Ils étaient à la recherche de caches d'armes en ville.
On m'a dit : "Toi, tu peux circuler, car comme tu
n'étais pas là pendant le siège de la ville, les mouchards
qui sont en train de dénoncer les Palestiniens parmi
les habitants de Beyrouth-Ouest ne te connaissent
pas." J'avais une petite voiture, donc je pouvais
circuler facilement, pour voir si je pouvais aider
les gens d'une manière ou d'une autre.
Le vendredi soir, nous étions Jean et moi chez des
voisins quand, vers 18 heures, quelqu'un a sonné à
l'interphone en bas : "Descendez vite, c'est très
important." J'ai dégringolé les escaliers (il n'y
avait toujours pas d'électricité) et c'était mon amie
journaliste qui nous avait promenés le premier jour.
Elle m'a dit : "Je te présente une infirmière norvégienne,
qui arrive de l'hôpital d'Akka, au camp de Chatila.
Elle a des choses terribles à dire. Il faut à tout
prix que tu arrives à faire passer un message à l'OLP
: il y a un massacre dans le camp." J'ai invité l'infirmière
en question à monter chez nous. Elle nous a raconté
qu'elle travaillait depuis le début du siège de Beyrouth
à l'hôpital d'Akka, avec une équipe de médecins et
d'infirmiers scandinaves et palestiniens, et qu'elle
était une volontaire venue aider le Croissant-Rouge
palestinien. Depuis trois jours ils accueillaient
des blessés avec des blessures très bizarres : de
couteau, de hache. Ces blessés étaient paniqués et
disaient qu'ils ne comprenaient pas ce qui se passait,
qu'un massacre horrible avait lieu à l'intérieur du
camp. Très vite il y avait tellement de blessés qu'on
ne pouvait plus les traiter ; à peine soignés, ils
repartaient comme des fous chercher le reste de leur
famille. Or, justement ce soir, des hommes en tenue
léopard étaient entrés dans l'hôpital, avaient rassemblé
tout le monde et les avaient emmenés au poste israélien,
installé en face du camp de Chatila dans trois immeubles
qui appartiennent à l'armée libanaise. En chemin,
ces hommes armés avaient sorti le médecin palestinien
du rang et l'avaient abattu, malgré leurs protestations.

◆ CONTENU DES DONNÉES
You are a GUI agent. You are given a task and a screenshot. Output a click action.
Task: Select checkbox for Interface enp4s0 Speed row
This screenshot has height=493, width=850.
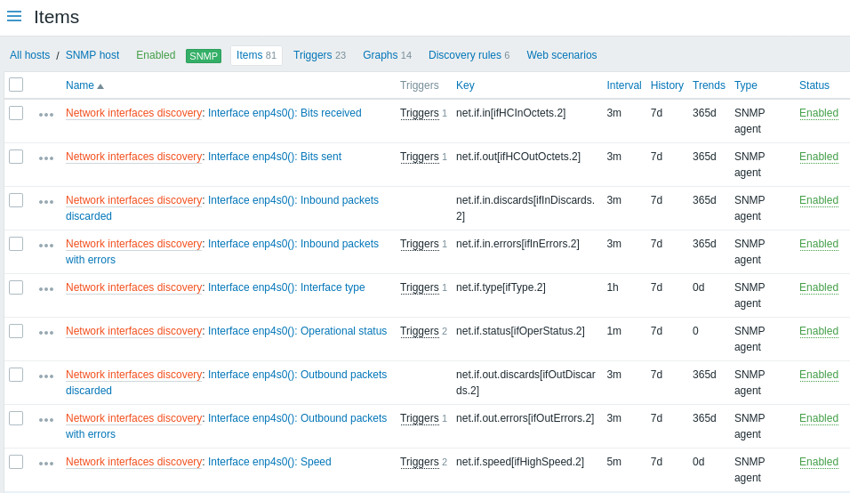pyautogui.click(x=16, y=462)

◆ CONSIGNE
Restituez à l'identique le passage du témoignage sur le camp de Chatila qui commence par les mots « Ils étaient à » et s'achève sur « le premier jour. ».

◆ CORRIGÉ
Ils étaient à la recherche de caches d'armes en ville.
On m'a dit : "Toi, tu peux circuler, car comme tu
n'étais pas là pendant le siège de la ville, les mouchards
qui sont en train de dénoncer les Palestiniens parmi
les habitants de Beyrouth-Ouest ne te connaissent
pas." J'avais une petite voiture, donc je pouvais
circuler facilement, pour voir si je pouvais aider
les gens d'une manière ou d'une autre.
Le vendredi soir, nous étions Jean et moi chez des
voisins quand, vers 18 heures, quelqu'un a sonné à
l'interphone en bas : "Descendez vite, c'est très
important." J'ai dégringolé les escaliers (il n'y
avait toujours pas d'électricité) et c'était mon amie
journaliste qui nous avait promenés le premier jour.